ISTA Pharmaceuticals presented combined the results of a pair of phase III trials of Xibrom (bromefac sodium ophthalmic solution), for the treatment of ocular inflammation, eye pain and photosensitivity following cataract surgery. The combined data from the two trials (both conducted under the same protocol) indicated that a significantly larger portion of patients treated with Xibrom met the primary efficacy endpoint compared with placebo, as measured by the incidence of patients with complete absence of ocular inflammation at the end of the dosing period (64% vs. 40%; p<0.0001). Additional evidence of rapid, three day efficacy was also observed, and the Xibrom group experienced a lower incidence of adverse events than the placebo group. The randomized, double-blind, placebo-controlled studies enrolled a total of 527 subjects across 39 US sites, who received either topical Xibrom or placebo twice daily for 14 days, following surgical cataract removal.

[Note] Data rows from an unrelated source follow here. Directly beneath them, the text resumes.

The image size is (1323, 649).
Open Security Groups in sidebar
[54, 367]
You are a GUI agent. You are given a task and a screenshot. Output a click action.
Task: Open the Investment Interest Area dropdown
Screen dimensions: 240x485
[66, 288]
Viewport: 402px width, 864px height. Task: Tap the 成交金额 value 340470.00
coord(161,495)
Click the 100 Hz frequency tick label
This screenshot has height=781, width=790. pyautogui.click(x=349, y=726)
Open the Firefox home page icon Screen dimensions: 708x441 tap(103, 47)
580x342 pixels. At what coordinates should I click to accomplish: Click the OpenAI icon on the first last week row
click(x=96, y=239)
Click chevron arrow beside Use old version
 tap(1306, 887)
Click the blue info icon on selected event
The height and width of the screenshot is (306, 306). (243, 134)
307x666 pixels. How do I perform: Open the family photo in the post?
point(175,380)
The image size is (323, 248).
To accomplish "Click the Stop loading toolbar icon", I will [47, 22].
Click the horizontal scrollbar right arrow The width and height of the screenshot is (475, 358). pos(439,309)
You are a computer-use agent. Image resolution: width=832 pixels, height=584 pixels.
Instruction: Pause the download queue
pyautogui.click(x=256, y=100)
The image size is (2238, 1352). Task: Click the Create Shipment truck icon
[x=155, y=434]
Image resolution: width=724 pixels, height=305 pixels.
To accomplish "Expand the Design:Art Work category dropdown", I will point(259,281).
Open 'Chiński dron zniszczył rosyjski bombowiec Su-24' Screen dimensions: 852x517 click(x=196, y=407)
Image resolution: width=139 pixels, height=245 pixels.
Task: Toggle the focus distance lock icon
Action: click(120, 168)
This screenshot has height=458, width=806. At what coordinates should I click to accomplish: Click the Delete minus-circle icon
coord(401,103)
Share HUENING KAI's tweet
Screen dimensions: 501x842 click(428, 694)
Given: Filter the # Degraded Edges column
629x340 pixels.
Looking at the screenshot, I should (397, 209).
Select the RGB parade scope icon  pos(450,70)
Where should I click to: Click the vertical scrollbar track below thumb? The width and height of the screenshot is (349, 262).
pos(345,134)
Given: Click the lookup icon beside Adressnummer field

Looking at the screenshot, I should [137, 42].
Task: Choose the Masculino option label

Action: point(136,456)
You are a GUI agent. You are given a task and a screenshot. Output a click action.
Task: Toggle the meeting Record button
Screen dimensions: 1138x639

Lilly has issued the results of a pair of analyses of two phase III trials of their investigational compound ruboxistaurin, for the treatment of diabetic macular edema (DME). Combined trial data indicated that the drug was efficacious in treating DME, promoting better visual acuity compared with subjects with similar degrees of macular damage receiving placebo, as measured by the number of correctly identified letters (71 vs. 60, p<0.01). In addition, a trend towards reduced DME progression was observed in subjects with significant degeneration near but not directly involving the macula, compared with placebo (20% vs. 31%, p=0.083). Both phase III trials were double-blind, long term investigations (30 and 36 month minimum durations), and enrolled more than 900 patients with DME. Lilly announced that these analyses would be used to support an ongoing phase III trial of the drug.
January 14, 2002
Positive results were reported from a randomized, placebo-controlled pilot phase IIa trial of Vitrase, Ista Pharmaceuticals' potential treatment for diabetic retinopathy. The progression of diabetic retinopathy was assessed by reviewing fundus photographs to determine an ETDRS (Early Treatment for Diabetic Retinopathy Study) retinopathy severity scale score for each subject's study eye. These ETDRS retinopathy severity scores were then evaluated to identify any changes in the subjects' disease over a one-year evaluation period. Of the 46 subjects with fundus photographs that were analyzed and scored, 67% of Vitrase-treated subjects had stable ETDRS scores (indicating no measurable disease progression), compared to 38% of saline-treated subjects, 40% of subjects treated with SF6 gas, and 43% of subjects treated with Vitrase plus SF6 gas.